You may need to take some money with you as some groups have a small charge, usually £2-3. You’ll also want to take your usual changing back with all of the children’s paraphernalia. If your child is nervous in groups, you might want to take a special toy or comfort item.
If you’re really nervous about going you could try and take someone along with you. A friend, neighbour or even your mum! Alternatively, you could ask in local parenting Facebook groups if anyone is interested in going with you, that way you can both be new together.
What to Expect When Attending Toddler Groups
When you first walk in, it may well all seem like chaos! Kids will be running around and toys will be all over the floor, so watch your step! You may find no one acknowledges you or you may find everyone looks at you. Whatever they do, try not to worry that they are judging you, they really aren’t.
All groups involve a period of free play, there may be a structured craft or messy play activity and many have a circle time with singing, usually at the end. There may also be a snack time. This can be very casual, where you are invited to make your own hot drink and grab a biscuit or can involve all of the children sitting down together to eat.
What’s expected of you
When you’re attending toddler group for the first time, you might be worried about the etiquette. No one wants to be the mum that feed the good biscuits, meant for the grown ups, to her toddler. These are the things you should keep in mind:
- Keep an eye on your child – sometimes kids are naughty. Snatching, hitting and biting happen sometimes, everyone understands that so as long as you’re dealing with the situation no one will judge you.
- Follow the rules – While these aren’t usually lengthily, some groups will have rules about where you can leave buggies or areas that are out of bounds, make sure you follow them.
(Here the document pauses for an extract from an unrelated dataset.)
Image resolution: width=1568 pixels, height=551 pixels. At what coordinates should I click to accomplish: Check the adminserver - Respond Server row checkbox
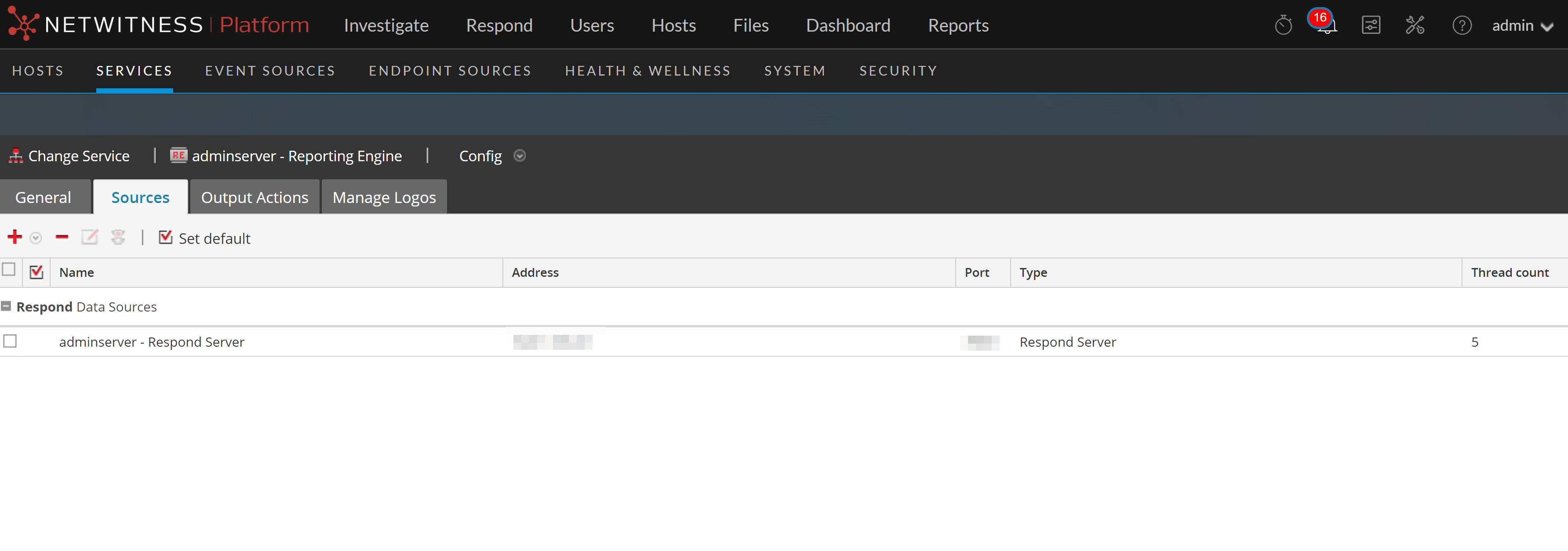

- Other people’s children – Some children (my children) will attach themselves to you and want you to play with them. Feel free to indulge them, it can be a great way to get to know their parents. Just don’t tell them off. If there’s an issue, identity their parent and explain the situation.
- Tidy up at the end – Don’t leave five minutes before the end on a regular basis, no matter what the reason, people will think you’re trying to avoid tidying up and that is the ultimate sin of toddler group.
Making friends at Toddler Group
The first thing to remember is, just because people aren’t talking to you, it doesn’t mean they are talking about you. People get in the habit of talking to their friends. They can forget to make the effort to talk to new people. They aren’t being intentionally unfriendly, they are just sleep deprived and in need of a good moan to people they already know won’t judge them for not loving every minute.
If you just keep attending, smiling at people and looking friendly, you will eventually make friends. Until then just play with your child and enjoy the hot tea. It won’t be long before new people will start attending and you’ll talk to them. Before you know it you’ll have made friends.
If you have any tips for attending toddler groups I’d love to hear them in the comments.